### [Task item]
Find the line containing "Tap employee name Kamil Langner", then return it and every line after it through the end of the records, exactly. Leave out pictures.

### [Available records]
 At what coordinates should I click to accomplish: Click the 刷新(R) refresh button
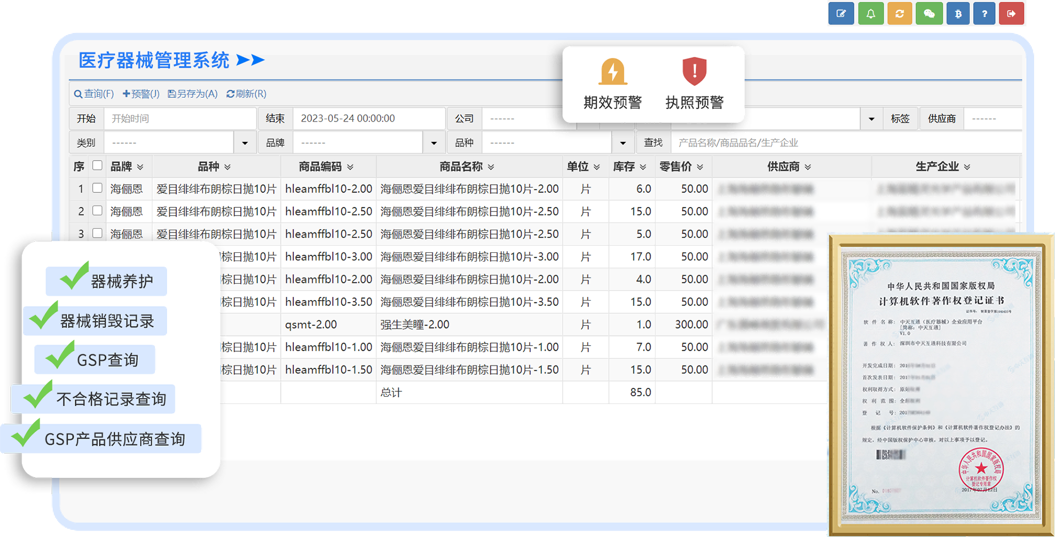point(246,94)

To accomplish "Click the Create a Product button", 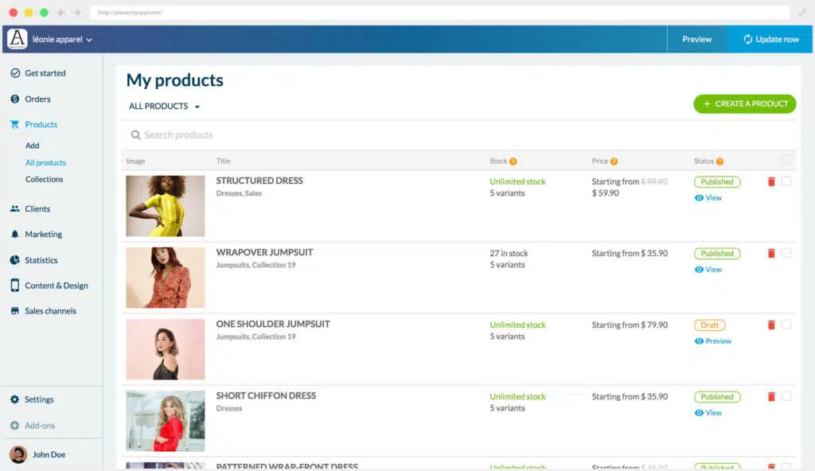I will [744, 103].
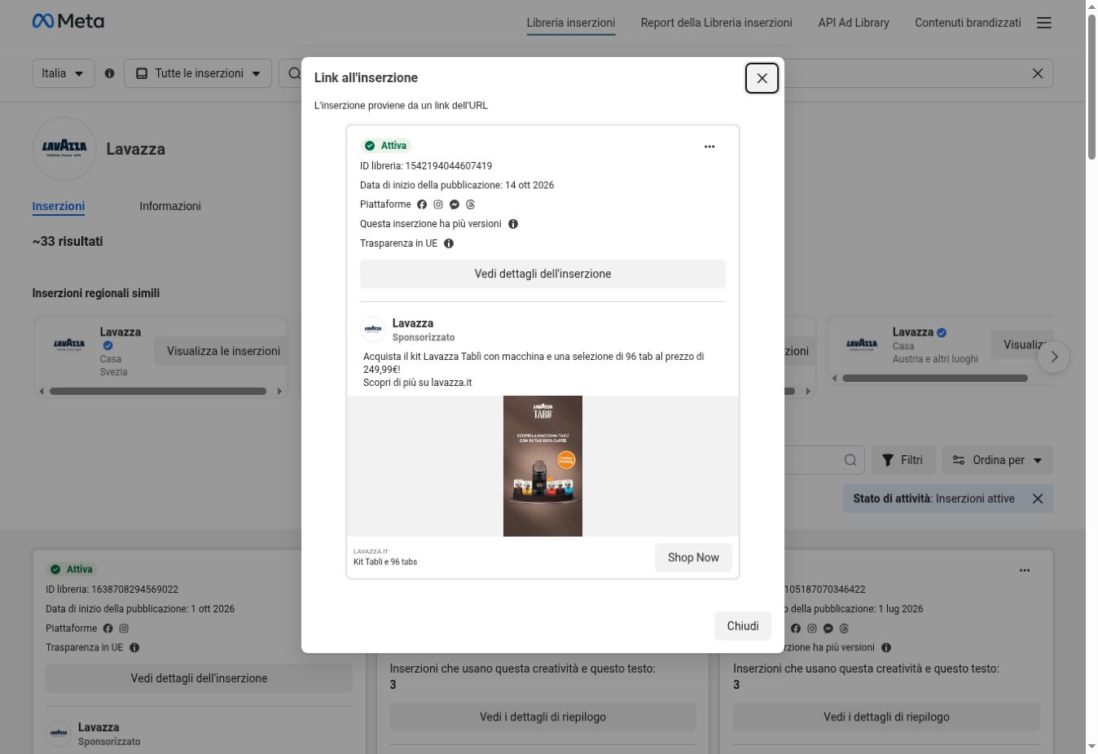
Task: Click Vedi dettagli dell'inserzione in the dialog
Action: (x=542, y=274)
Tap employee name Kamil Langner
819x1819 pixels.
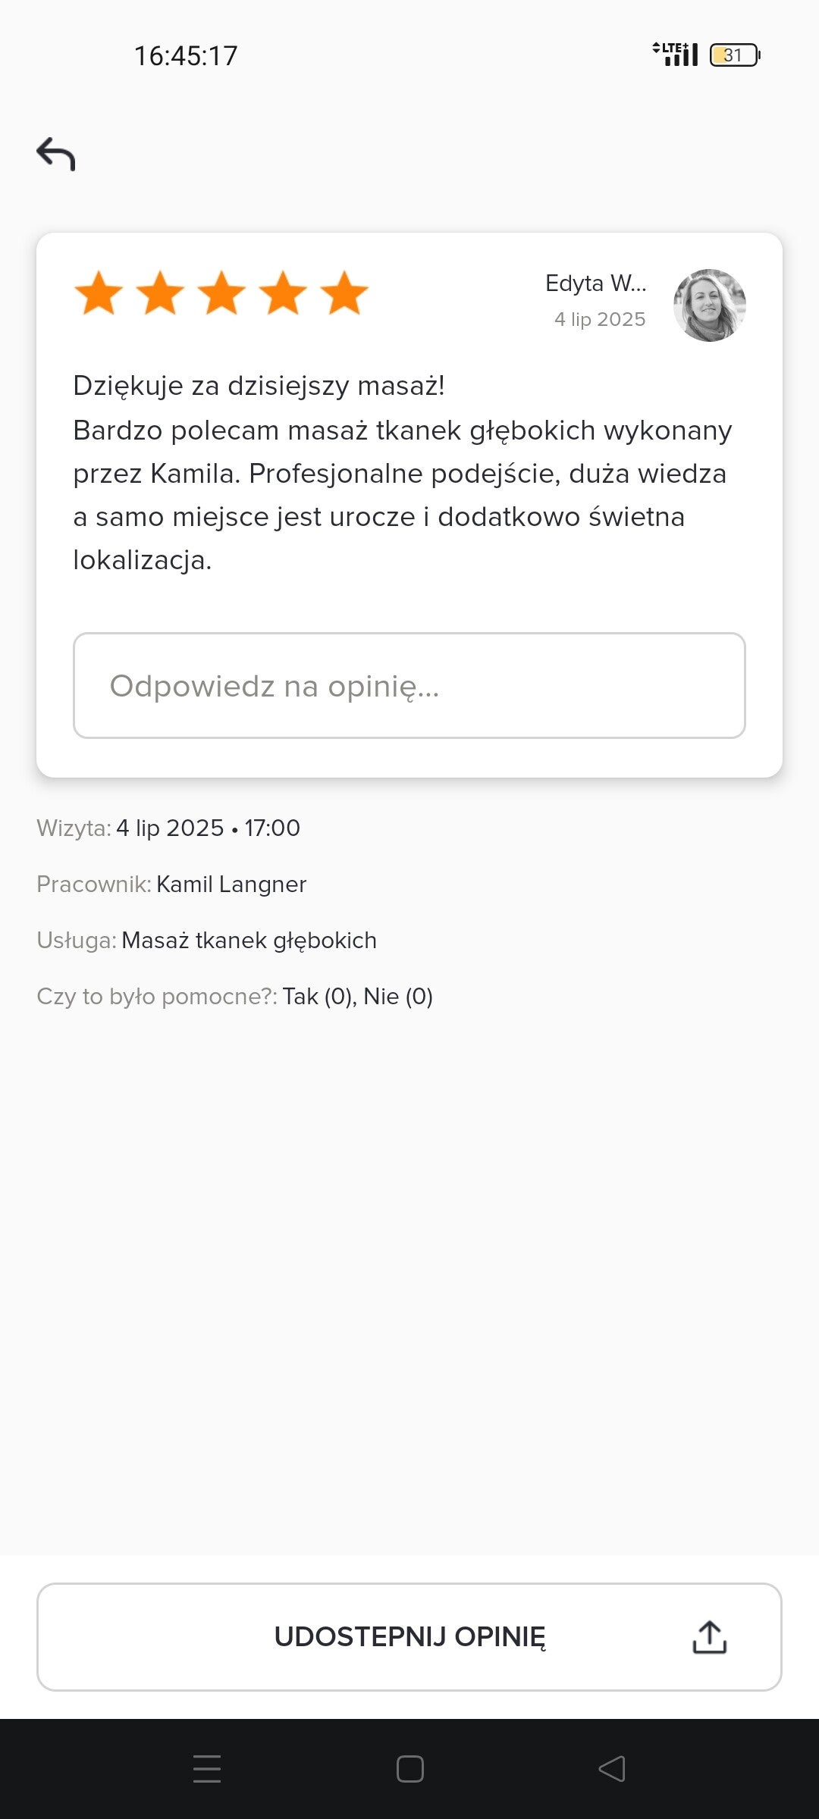pos(231,884)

### [Answer for this exercise]
Tap employee name Kamil Langner
819x1819 pixels.
pos(231,884)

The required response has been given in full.